The emergence of perpetual options within decentralized finance (DeFi) has created novel opportunities for expressing directional market views and dynamically managing risk through composable, on-chain financial instruments. Panoptic leverages Uniswap V3's concentrated liquidity framework, enabling the replication of traditional options strategies in a permissionless environment with enhanced capital efficiency.

In this research, we perform a quantitative comparative analysis between Ethereum and Base blockchains, specifically focusing on the highly liquid ETH/USDC 5bps pool. Motivated by fundamental differences between these two ecosystems—such as liquidity depth, transaction costs, protocol responsiveness, and distinct user behaviors—our study evaluates how implied volatility, pool pricing, and option strategies differ across both networks.

Base vs Ethereum

Ethereum remains the benchmark smart contract blockchain, recognized for its decentralization, security, and foundational role in DeFi. It supports a vibrant ecosystem of over 3,000 dApps, including Uniswap, Aave, and Panoptic. Ethereum’s deep liquidity enables tighter bid-ask spreads, lower slippage, and more reliable price discovery—crucial for executing size-sensitive strategies such as delta hedging, volatility arbitrage, and gamma scalping. However, its 15-second average block time introduces latency risk, particularly for high-frequency strategies. Moreover, network congestion often results in gas fees exceeding 100 gwei, increasing execution costs and alpha variance.

Base, on the other hand, is a Layer 2 blockchain built on the Optimism OP Stack. It offers sub-second block times and transaction costs over 90% lower than Ethereum L1. This makes Base ideal for high-frequency strategies, like dynamic delta-neutral positioning or short-vol harvesting. However, Base's liquidity is thinner, leading to greater slippage, wider spreads, and frequent short-term price dislocations—especially during volatility spikes. These structural differences result in inflated implied volatility levels and noisier funding flows, which must be accounted for in model calibration and risk forecasting. Additionally, Base’s integration with Coinbase gives it a unique user base and hybrid behavior that quant traders can exploit.

Data

We analyze ETH/USDC 5bps pool data on both chains. For implied volatility, we use hourly data from January 1, 2024 to March 31, 2025. Price dynamics are assessed using minute-level data between January 1 and March 31, 2025. Bullish and bearish strategies are modeled using monthly 30-delta out-of-the-money (OTM) options with a ±27% range, excluding the spread multiplier.

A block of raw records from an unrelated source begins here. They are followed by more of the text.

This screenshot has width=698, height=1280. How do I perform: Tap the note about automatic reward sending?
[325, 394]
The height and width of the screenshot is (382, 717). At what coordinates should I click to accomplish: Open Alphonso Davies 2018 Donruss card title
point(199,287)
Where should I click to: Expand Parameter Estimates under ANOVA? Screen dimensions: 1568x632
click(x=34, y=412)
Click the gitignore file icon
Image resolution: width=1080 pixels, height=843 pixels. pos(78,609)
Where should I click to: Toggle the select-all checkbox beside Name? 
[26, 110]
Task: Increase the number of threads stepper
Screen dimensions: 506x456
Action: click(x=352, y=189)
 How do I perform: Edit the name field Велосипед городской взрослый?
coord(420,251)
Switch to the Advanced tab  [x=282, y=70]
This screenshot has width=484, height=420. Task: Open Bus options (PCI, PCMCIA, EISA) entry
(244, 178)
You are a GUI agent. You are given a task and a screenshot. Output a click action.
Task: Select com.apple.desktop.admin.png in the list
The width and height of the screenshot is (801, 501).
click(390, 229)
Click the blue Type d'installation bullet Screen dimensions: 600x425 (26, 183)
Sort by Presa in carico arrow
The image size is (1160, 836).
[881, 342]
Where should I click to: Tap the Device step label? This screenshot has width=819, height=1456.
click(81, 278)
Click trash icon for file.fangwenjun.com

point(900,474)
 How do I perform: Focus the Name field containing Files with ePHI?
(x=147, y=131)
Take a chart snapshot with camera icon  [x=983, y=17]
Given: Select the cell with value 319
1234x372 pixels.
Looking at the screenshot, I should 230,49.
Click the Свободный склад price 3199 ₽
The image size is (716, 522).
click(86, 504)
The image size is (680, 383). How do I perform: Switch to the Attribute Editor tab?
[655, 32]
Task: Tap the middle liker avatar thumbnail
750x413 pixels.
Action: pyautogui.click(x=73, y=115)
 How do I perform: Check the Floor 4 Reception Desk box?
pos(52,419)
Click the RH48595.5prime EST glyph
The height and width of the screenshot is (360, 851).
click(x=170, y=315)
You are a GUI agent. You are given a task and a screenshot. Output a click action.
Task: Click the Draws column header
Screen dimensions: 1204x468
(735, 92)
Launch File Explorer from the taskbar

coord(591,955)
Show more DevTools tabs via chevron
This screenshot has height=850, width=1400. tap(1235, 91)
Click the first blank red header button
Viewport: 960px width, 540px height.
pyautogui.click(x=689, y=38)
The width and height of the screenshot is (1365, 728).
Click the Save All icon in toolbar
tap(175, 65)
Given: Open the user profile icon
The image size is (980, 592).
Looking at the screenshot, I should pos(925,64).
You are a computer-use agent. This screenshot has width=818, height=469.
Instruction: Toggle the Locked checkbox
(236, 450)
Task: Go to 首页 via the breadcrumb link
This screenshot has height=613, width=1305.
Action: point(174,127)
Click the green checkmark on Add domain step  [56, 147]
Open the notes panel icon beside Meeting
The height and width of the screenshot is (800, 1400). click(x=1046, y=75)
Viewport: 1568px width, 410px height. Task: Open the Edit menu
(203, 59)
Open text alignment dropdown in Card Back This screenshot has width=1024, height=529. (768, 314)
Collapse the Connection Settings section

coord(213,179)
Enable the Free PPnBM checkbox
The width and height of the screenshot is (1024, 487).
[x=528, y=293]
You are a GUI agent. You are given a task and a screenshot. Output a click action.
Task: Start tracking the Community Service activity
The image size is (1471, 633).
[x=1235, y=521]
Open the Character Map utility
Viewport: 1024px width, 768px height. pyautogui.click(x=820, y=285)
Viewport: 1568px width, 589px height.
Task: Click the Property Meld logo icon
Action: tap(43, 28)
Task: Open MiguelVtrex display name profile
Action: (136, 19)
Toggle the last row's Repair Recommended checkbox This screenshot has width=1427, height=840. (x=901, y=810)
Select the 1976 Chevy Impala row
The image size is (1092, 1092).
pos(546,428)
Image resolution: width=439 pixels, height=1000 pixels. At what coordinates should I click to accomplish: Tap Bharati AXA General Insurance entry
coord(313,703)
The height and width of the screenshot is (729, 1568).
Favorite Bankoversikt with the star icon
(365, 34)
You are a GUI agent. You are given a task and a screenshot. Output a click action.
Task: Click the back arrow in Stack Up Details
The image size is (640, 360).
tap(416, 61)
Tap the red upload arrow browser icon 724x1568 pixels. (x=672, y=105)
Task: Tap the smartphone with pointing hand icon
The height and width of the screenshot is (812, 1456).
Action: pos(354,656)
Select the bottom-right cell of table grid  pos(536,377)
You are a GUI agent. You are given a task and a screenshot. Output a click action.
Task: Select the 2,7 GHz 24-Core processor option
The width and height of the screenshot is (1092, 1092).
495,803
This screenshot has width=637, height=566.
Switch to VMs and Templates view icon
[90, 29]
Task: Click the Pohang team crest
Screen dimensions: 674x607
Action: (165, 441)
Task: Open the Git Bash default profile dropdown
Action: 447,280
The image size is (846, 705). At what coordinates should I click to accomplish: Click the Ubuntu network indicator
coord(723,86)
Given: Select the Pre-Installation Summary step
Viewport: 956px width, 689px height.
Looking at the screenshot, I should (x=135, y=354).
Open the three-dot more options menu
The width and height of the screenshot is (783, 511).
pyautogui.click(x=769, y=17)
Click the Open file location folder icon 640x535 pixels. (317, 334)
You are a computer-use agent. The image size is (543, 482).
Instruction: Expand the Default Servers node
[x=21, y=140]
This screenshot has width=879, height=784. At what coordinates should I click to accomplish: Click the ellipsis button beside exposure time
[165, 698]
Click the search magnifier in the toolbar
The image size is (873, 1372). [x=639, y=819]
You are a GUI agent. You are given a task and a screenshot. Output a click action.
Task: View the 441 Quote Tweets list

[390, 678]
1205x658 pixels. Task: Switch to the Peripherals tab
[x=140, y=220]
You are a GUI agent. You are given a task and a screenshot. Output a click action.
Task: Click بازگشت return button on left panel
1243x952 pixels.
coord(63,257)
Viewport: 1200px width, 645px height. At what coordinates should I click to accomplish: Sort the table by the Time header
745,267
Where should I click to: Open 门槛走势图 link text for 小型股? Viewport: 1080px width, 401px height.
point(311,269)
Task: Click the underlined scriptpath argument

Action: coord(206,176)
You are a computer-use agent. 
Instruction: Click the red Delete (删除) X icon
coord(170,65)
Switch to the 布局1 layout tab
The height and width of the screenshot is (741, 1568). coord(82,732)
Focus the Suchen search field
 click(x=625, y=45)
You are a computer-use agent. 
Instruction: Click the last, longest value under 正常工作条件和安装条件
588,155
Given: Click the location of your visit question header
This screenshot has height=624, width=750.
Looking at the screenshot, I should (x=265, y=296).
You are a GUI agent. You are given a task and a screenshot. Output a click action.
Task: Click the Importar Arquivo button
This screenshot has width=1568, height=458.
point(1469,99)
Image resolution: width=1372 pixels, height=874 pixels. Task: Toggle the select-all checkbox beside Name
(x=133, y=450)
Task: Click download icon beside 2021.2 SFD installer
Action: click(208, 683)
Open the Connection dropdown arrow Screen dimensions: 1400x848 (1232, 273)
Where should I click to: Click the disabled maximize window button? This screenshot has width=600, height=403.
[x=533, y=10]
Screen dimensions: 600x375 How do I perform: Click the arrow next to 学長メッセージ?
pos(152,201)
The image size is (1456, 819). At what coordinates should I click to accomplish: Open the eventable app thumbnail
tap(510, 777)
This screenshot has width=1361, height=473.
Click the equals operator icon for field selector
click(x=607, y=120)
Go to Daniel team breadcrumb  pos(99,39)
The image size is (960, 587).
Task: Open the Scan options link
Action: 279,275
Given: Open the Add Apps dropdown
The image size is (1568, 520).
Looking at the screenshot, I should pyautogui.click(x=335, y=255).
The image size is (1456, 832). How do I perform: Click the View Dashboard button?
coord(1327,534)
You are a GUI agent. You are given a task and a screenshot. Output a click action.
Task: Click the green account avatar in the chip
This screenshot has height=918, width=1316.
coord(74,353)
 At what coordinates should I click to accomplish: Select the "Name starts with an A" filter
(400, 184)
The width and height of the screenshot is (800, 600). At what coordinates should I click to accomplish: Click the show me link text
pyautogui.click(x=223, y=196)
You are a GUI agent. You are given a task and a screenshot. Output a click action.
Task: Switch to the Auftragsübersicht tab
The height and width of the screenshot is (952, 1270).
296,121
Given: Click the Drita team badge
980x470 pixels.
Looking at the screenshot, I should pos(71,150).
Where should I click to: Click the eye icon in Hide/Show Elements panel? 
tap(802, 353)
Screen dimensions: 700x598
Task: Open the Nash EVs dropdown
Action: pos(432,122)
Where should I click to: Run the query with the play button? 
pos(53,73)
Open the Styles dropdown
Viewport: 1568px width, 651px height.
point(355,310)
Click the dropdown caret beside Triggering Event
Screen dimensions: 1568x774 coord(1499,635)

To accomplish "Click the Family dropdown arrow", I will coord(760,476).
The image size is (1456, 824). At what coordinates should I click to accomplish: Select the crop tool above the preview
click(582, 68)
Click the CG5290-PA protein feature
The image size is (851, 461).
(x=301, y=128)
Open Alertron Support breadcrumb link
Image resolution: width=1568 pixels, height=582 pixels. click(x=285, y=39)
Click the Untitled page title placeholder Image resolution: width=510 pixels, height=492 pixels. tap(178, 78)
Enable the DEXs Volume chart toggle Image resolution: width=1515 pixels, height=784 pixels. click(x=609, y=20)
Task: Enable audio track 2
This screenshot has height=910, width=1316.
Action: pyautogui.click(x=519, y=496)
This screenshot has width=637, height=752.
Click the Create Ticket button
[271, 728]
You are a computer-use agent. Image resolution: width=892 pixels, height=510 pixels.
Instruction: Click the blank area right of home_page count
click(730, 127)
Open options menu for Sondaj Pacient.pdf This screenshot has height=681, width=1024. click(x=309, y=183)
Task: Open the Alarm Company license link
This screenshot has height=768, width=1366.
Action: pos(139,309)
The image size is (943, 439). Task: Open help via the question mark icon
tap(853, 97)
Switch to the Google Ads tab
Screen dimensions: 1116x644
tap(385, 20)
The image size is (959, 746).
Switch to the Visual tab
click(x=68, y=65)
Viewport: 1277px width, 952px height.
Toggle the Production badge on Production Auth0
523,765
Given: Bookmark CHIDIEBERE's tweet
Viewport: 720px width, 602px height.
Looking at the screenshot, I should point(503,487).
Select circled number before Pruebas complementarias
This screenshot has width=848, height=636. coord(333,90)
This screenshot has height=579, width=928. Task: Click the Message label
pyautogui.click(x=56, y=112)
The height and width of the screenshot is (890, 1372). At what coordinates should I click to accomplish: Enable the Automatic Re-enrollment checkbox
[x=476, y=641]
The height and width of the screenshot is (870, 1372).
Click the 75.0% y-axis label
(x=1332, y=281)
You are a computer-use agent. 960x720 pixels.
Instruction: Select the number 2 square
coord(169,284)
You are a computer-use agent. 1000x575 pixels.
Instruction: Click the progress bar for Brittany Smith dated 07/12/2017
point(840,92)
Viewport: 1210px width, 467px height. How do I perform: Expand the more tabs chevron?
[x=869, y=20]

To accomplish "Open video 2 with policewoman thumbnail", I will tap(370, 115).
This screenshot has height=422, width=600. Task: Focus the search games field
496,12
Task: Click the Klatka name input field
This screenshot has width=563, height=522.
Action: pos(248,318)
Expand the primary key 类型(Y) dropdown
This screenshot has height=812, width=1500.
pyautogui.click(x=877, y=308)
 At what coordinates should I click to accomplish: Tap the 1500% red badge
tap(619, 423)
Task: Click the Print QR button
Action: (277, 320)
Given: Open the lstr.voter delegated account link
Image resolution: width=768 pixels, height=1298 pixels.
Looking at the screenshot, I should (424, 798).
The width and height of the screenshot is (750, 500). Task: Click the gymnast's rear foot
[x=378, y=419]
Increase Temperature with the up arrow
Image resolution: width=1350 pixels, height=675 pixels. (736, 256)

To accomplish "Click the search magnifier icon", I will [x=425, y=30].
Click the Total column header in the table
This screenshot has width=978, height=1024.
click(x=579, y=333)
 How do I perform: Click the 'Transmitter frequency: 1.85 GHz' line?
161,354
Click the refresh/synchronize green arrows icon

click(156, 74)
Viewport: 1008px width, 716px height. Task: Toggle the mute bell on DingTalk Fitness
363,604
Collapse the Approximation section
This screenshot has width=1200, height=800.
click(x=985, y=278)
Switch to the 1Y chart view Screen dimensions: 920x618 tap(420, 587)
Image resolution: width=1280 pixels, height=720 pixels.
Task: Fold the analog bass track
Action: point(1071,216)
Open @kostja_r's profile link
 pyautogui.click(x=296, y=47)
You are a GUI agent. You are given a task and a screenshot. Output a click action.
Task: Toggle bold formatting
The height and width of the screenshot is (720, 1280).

You can view the code here.

Results & Analysis

Price & Implied Volatility

Figure 1 Minute-level price difference between ETH/USDC on Base and Ethereum from January to April 2025.

Figure 2 Time series of ETH/USDC price basis between Base and Ethereum 5bps Uniswap v3 pools.

Figure 3 Implied Volatility (IV) on Uniswap for ETH/USDC — Base vs. Ethereum (5bps Pool). This chart compares the minute-level implied volatility on Base and Ethereum from early 2024 through March 2025. ETH/USDC price differences between Base and Ethereum showed repeated, short-lived spikes—sometimes exceeding ±150 USDC. These deviations are likely caused by sequencer delays, cross-chain latency, or JIT liquidity provisioning on Base. They often cluster around volatility events, creating arbitrage windows for high-frequency or cross-chain traders.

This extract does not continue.